Il se termine sur une séquence mémorable, durant laquelle Andy, désormais jeune adulte, décide de donner ses jouets à la petite Bonnie avant de partir pour l'université. Au moment de lui remettre Woody, il est rattrapé par l’émotion, par les souvenirs, par tout ce que le cowboy lui aura apporté, par la fidélité de ce pantin de tissu… Andy, c’est nous. Nous qui sommes passés de l’autre côté et qui regardons avec nostalgie et douceur nos années de jeux et d’insouciance. Quand il reprend la route, Andy échange un dernier regard avec cette joyeuse bande, et leur lance « Merci, les gars… ». Et alors que sa voiture s’éloigne, Woody lui répond « Au revoir, partenaire ». Simple. Pur. Évident. Universel. Bouleversant. Bref, Pixar.
Coco
2017
# 5
J’ai beaucoup aimé Coco (2017). Et j’en ai appris une leçon majeure, qui m’accompagne tous les jours depuis : mourir, ce n’est pas s’éteindre ; c’est être oublié. Les gens qu’on aime ne disparaissent pas tant que leur souvenir reste allumé, telle une petite flamme vacillante dans nos mémoires. Et quand le jeune Miguel tente de ranimer l’image du père de son arrière-grand-mère afin que son ancêtre Héctor ne s’éteigne pas dans les limbes du Monde des morts, il se passe quelque chose de très (très) fort.
Cette petite mamie presque inanimée reprend vie au son de la guitare du jeune garçon, alors qu’il chante « Ne m’oublie pas / Remember me / Recuérdame ». Sous les rides et le visage parcheminé de Mama Coco, c’est une ancienne enfant qui s’illumine quand les notes et les mots la ramènent à cette berceuse composée pour elle par son papa. Je suis dévasté à chaque fois que je revois cette séquence, qui est, comme toutes les belles choses liées aux souvenirs, à la fois sublime et douloureuse.
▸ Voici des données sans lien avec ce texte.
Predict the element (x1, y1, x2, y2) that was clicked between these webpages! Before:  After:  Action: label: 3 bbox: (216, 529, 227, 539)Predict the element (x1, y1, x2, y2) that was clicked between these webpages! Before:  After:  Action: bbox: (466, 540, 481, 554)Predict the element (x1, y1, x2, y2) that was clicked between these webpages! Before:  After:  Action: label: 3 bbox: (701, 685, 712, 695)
C’est un écho animé -et bouleversant- au final de Interstellar (2014) quand Matthew McConaughey retrouve sa fille désormais grand-mère et mourante après son voyage à travers le temps.
En avant
2020
# 6
En avant (2020) fait partie des longs métrages Pixar « mineurs ». Et même, pour tout dire, assez peu identifiés par les spectateurs comme une production du studio à la lampe sautillante. Il faut dire que le film a subi de plein fouet la pandémie de COVID-19, en étant confronté au confinement et à la fermeture des salles de cinéma peu après sa sortie. C’est pourtant une proposition qui mérite d’être (re)découverte. Déjà pour son approche visuelle et narrative étonnante et foisonnante, qui croise des éléments de fantasy avec l’univers de la banlieue américaine. Et surtout pour ce road-trip entre deux frères elfes que tout sépare, qui vont tenter de convoquer une magie ancienne pour ressusciter leur père décédé pour une seule journée.
Si le film traite du deuil d’une manière inédite -le sortilège, à moitié accompli, fait seulement apparaître les jambes du papa qui accompagnent notre duo dans leur quête-, la résolution finale est extrêmement touchante, entre adieux à cette figure paternelle qui leur manque tellement (que dire quand on n’a que quelques secondes et tant à dire ?) et amour fraternel enfin assumé. Le film est nourri de la propre histoire du réalisateur Dan Scanlon, et c’est ce qui lui donne toute sa puissance émotionnelle.